The workshop on Plagiarism and Academic Integrity was aimed at creating awareness among students and ensuring quality research.
A penalty is imposed if the similarities are beyond 10 per cent, said Father S. Xavier, the assistant director of the central library of the college and one of the speakers at the workshop.
The severity of the penalty would depend on the level of copying, as spelt out in regulations framed by the University Grants Commission (UGC), he said.
Similarities of up to 10 per cent are considered “minor” and do not invite a penalty. For similarities between 10 and 40 per cent, the offender is asked to submit a revised script within a stipulated time, not exceeding six months.
When the resemblance is between 40 and 60 per cent, the research worker is barred from writing the script for a year. If more than 60 per cent of the content is plagiarised, the research programme is cancelled, Father Xavier said.
“Plagiarism is stealing of ideas and content from others’ publications. The stolen material could be data, texts, messages, images or sound voices. The UGC regulations aim to block the stealing of such material,” he said.
St Xavier’s College, an autonomous institution, has decided to strengthen its research activities and introduce several doctoral programmes in the coming years, Father Dominic Savio, the principal, said.

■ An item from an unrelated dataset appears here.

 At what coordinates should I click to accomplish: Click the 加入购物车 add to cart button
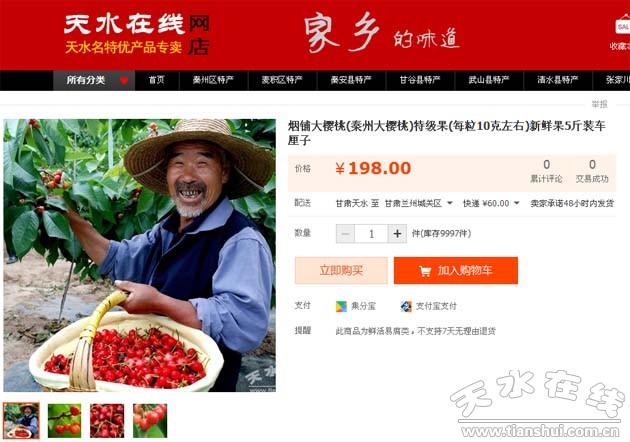pos(456,270)
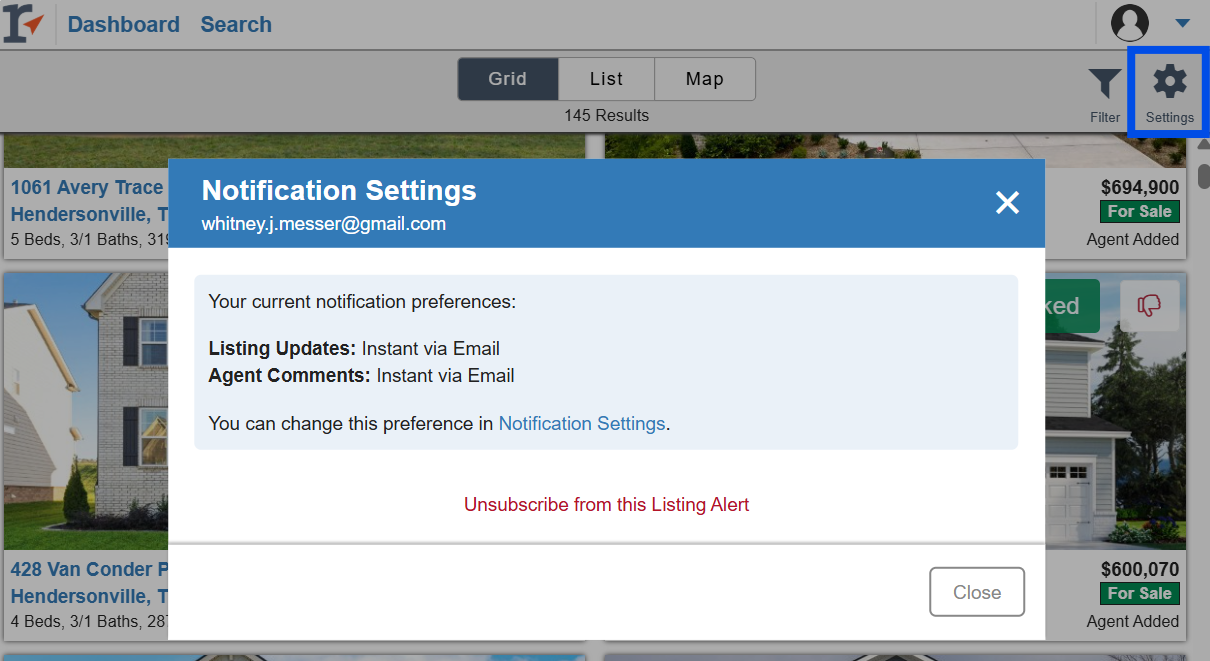Click the For Sale badge under $600,070

coord(1139,594)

Noticing the “deteriorating” standards in research because of an increasing tendency among researchers to plagiarise, the Centre formulated a legislation last year and several tools were made available to the universities to help detect plagiarism, a Calcutta University professor said.
“Each and every thesis has to undergo plagiarism check before it is submitted. A thesis is accepted only if the report is satisfactory. This system has been in place for a year,” a professor of biological sciences at Calcutta University said.
Many research workers tend to copy from other publications without understanding that such an act would amount to plagiarism and they could face penalty, K.S. Raghavan, a former professor of Madras University and another speaker at the workshop, said.
“A research worker can produce a brilliant thesis. But the paper could get cancelled because it incorporates material from someone else’s publication,” Raghavan said.
College and university teachers are prone to plagiarising because their promotion and increment have been linked to the number of publications they produce. “The quality of publications should be taken into account for rewarding teachers,” Raghavan said.
School and college students are inclined to plagiarism because they are often assigned project work they cannot handle on their own.